Хитрая злая лиса (СИ) - Марс Остин
Шрифт:
Интервал:
Закладка:
Вера округлила глаза, он кивнул:
— Считается, что если отец свою дочь будет слишком любить, то он не захочет её отдавать замуж, а если отдаст, то потом будет лезть в её жизнь в новой семье, а в некоторых случаях вообще она сможет им манипулировать. А это зло. Для женщин идеально мужчин бояться, любых, сильно, не просто опасаться или смущаться, а прямо до ужаса бояться, до бледности и онемения, их специально с детства мужчинами пугают. В Карне пугают деревенских детей лесной и речной нечистью, чтобы они одни не ходили в лес или купаться, в городах пугают бандитами, чтобы дети не убегали на улицу сами. А в империи женщин пугают мужчинами, чтобы они росли тихими и послушными, никуда не лезли и сидели дома, потому что за пределами женского дворца мужчины повсюду.

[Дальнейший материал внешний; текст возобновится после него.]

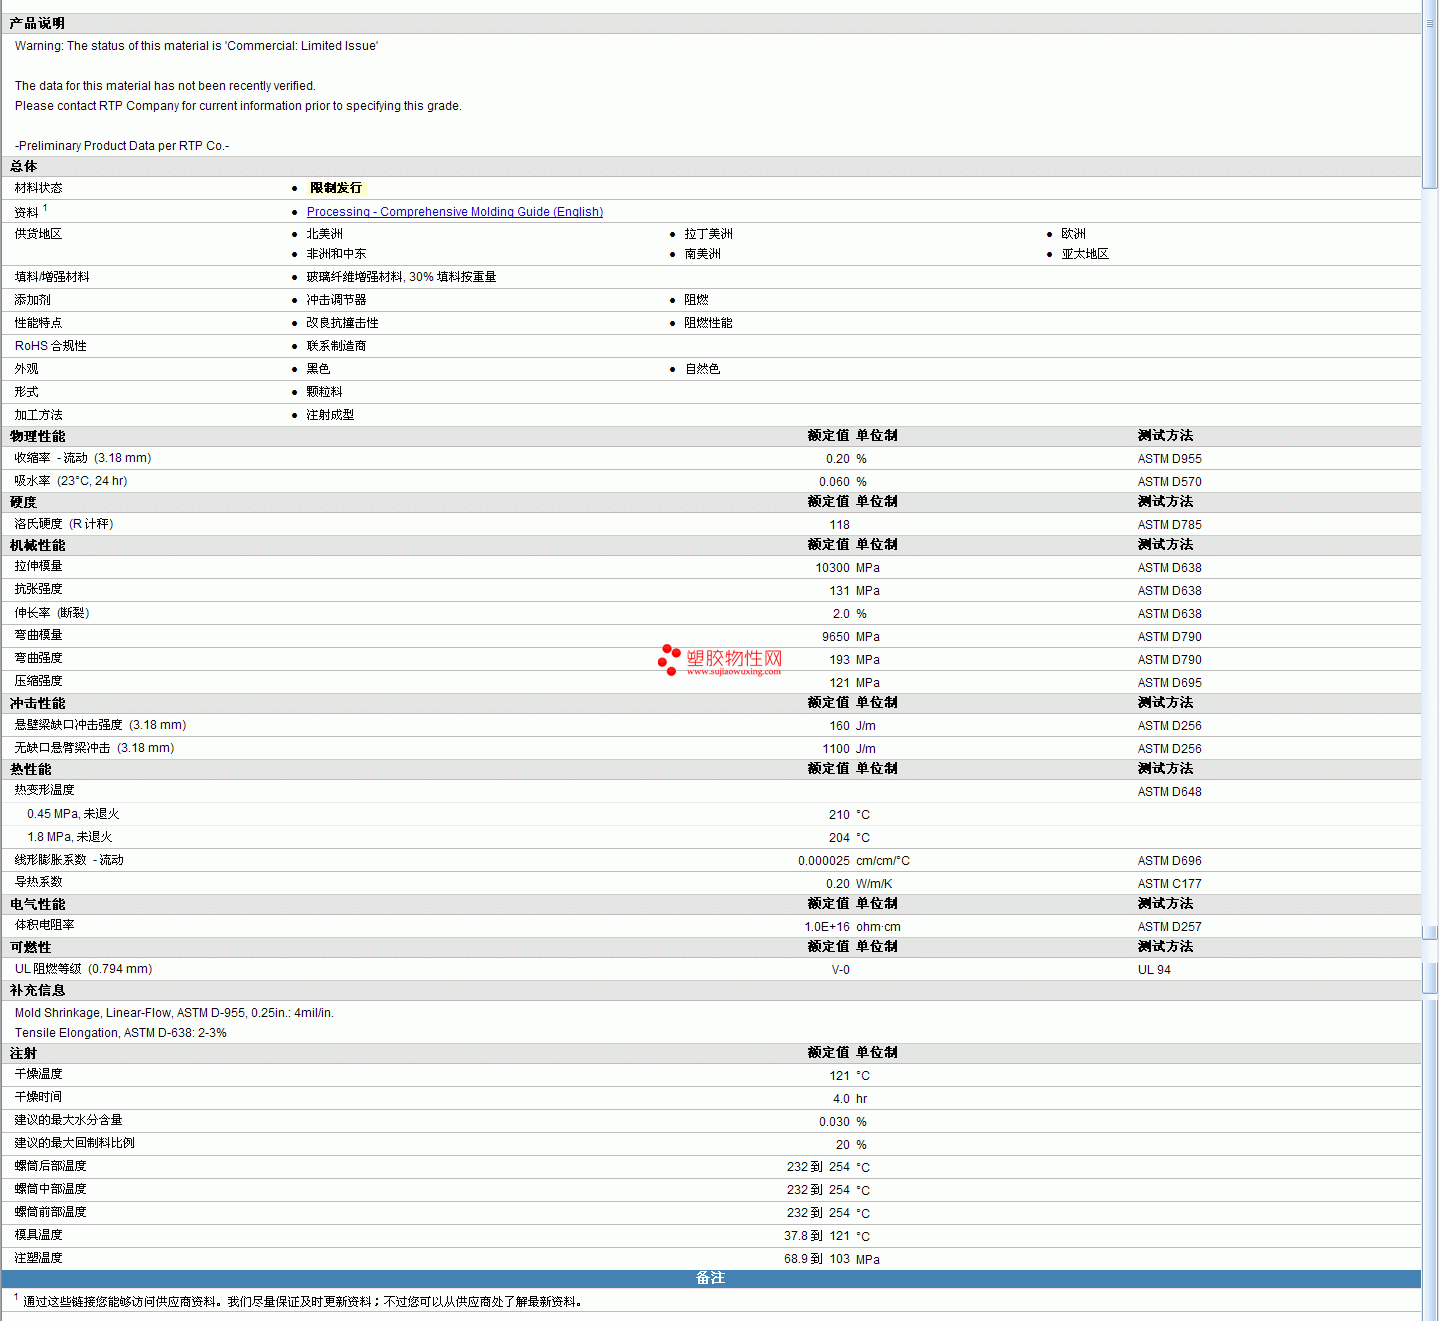Click the red-dot 塑胶物性网 watermark logo
The height and width of the screenshot is (1321, 1440).
(720, 660)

— Охренительное воспитание девочек, — мрачно покачала головой Вера, министр кивнул и добавил с невесёлой усмешкой:
— Да мальчиков тоже, там всех воспитывают... интересно. Для цыньянцев, родители — злые карающие боги, или дарующие, но это редко, нормальное соотношение кар и даров где-то пять к одному. Их нянчат няньки, учат учителя, воспитывают воспитатели, отец только оценивает их успехи. Может изредка вызвать на разговор, обычно это значит, что сын накосячил. Но иногда бывают просто наставления или объявление о каком-то решении, например, что мальчику выбрали университет, практику, место военной службы или жену, и он должен поехать исполнить какие-то обязанности. Иногда отцы спрашивают мнение сыновей по поводу этих решений, но обществом это не одобряется, это считается перекладыванием ответственности за жизнь ребёнка с плохих родителей на бедных детей, которые сделают неправильный выбор по неопытности, и потом будут себя в этом всю жизнь винить. Мудрые родители такого не допускают, они всё решают сами, а дети подчиняются. Или не подчиняются, тогда их наказывают.
— Вас часто наказывали?
— Меня вообще не наказывали. Мой отец не был цыньянцем, к огромному моему счастью. Он заставлял меня всё в моей жизни выбирать самостоятельно, и из любой ситуации искать выход своим умом и своими силами. Говорил — это путь королей. Считал, что цыньянцы застряли в развитии именно из-за того, что никто не умеет принимать решения, говорил, это страна постаревших глупых детей, которые считают себя богами, а на самом деле, их власть — надутый пузырь, и именно поэтому они меняют правящую династию каждый раз, когда где-то вдруг прозреет хоть один человек и спросит громко и чётко, чем эта задница на троне заслужила носить корону на своей пустой голове. И все сразу задумываются — а и правда, чем? И начинают вспоминать — его дед завоевал полстраны, он был крутой и офигенный, без вопросов, он трон заслужил. Сын этого деда мотался по границам, с соседями воевал, восстания подавлял, тоже перебил кучу народу, ещё вроде как стихи писал хорошо — ладно, нормальный император. А его сын родился в мирное время, войны не видел, голода не видел, ходил всю жизнь в шелках, ел с серебра, пил из золота, законы какие-то дурацкие вводил, понятия не имея, как они будут на местах работать. Чиновники взятки берут, армия бездельничает и разлагается, в тюрьмах сидят только нищие, местные царьки себе дворцы строят, на стройку забирают рабов из каждой деревни, хотя там и так работать некому — эпидемии всех косят уже который год. И тут встаёт вопрос: а может быть, эпидемии — это кара богов?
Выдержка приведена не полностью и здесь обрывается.